Post

When AI Anomaly Detection Meets Stealthy Attackers

When AI Anomaly Detection Meets Stealthy Attackers

When AI Anomaly Detection Meets Stealthy Attackers

TL;DR: Anomaly detection is excellent at catching what looks weird. Sophisticated attackers study your baseline and learn to look boring. The fix isn’t to ditch AI—it’s to combine it with identity-aware rules, deception, and continuous red-teaming of the models themselves.


The promise: AI sees what humans miss

Anomaly detection models learn what “normal” looks like in your environment and surface the outliers. You don’t need perfect signatures; you need patterns. In practice, these systems (Isolation Forests, one-class SVMs, clustering, autoencoders) shine at things like:

  • Impossible travel: same user “logging in” from Riyadh and Paris 30 minutes apart.
  • Weird timing: a service account pulling gigabytes at 3:12 a.m. on a Sunday.
  • Beaconing patterns: periodic egress to a domain no one has ever contacted.
  • New rare combinations: a finance user suddenly running PowerShell with network recon commands.

The upside: AI spots subtle shifts faster than humans and scales across massive telemetry.

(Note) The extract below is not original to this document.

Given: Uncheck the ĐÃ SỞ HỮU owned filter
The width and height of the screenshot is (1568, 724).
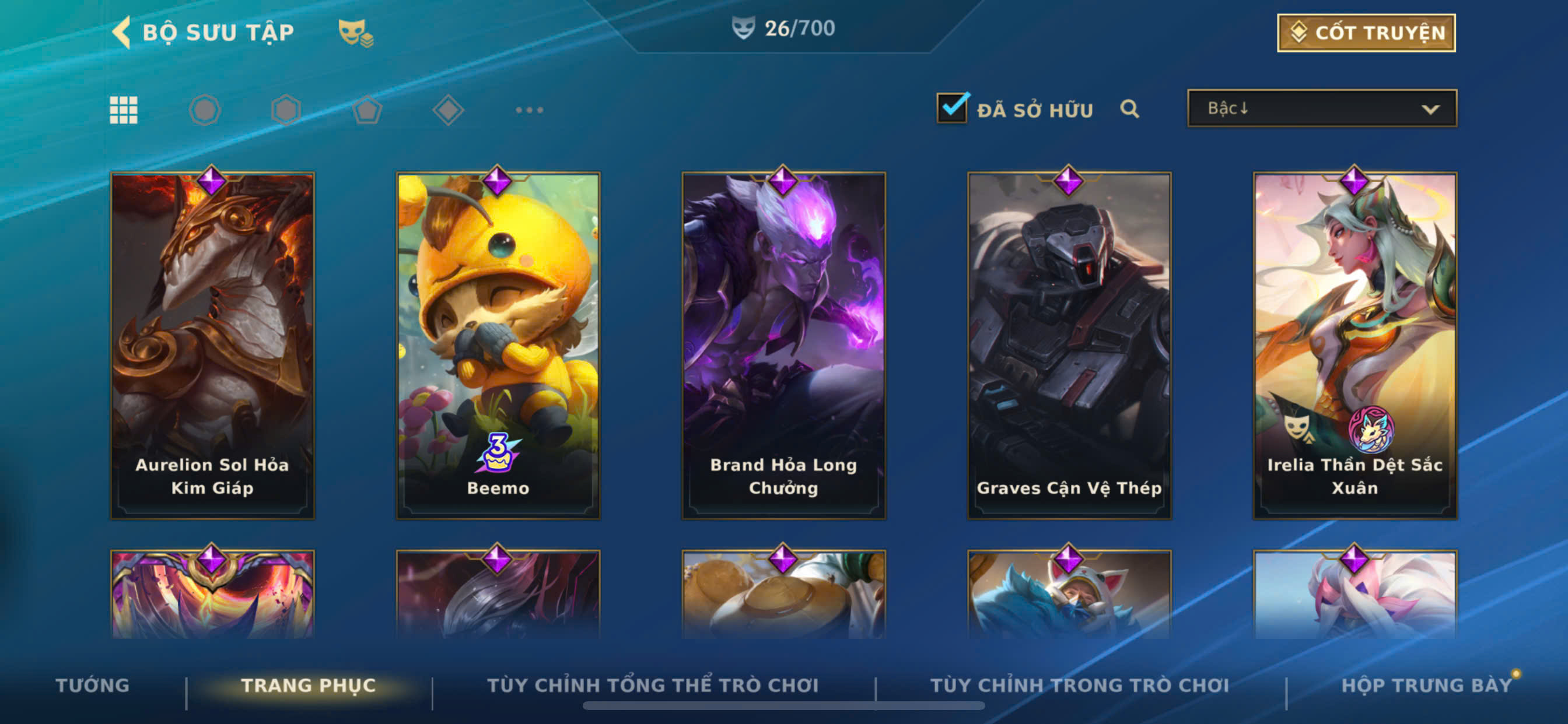Looking at the screenshot, I should (x=952, y=108).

The catch: smart attackers play normal

If an attacker understands your detection stack, they won’t spike your charts—they’ll blend into your baseline. Common evasion patterns:

  • Slow-and-low: exfiltrate 5–10 MB per hour over weeks instead of a 20 GB dump in one night.
  • Living off the land: use PowerShell, WMI, certutil, or existing admin tools to avoid “malware” signatures.
  • Shadowing real users: hijack a routine (e.g., nightly backup) and piggyback your traffic timing and volume.
  • Baseline poisoning: dwell long enough that the model quietly learns your malicious activity as “normal.”
  • Shape-shifting identity: rotate through low-privilege accounts, each doing just a little bit—never enough to trip a single-entity threshold.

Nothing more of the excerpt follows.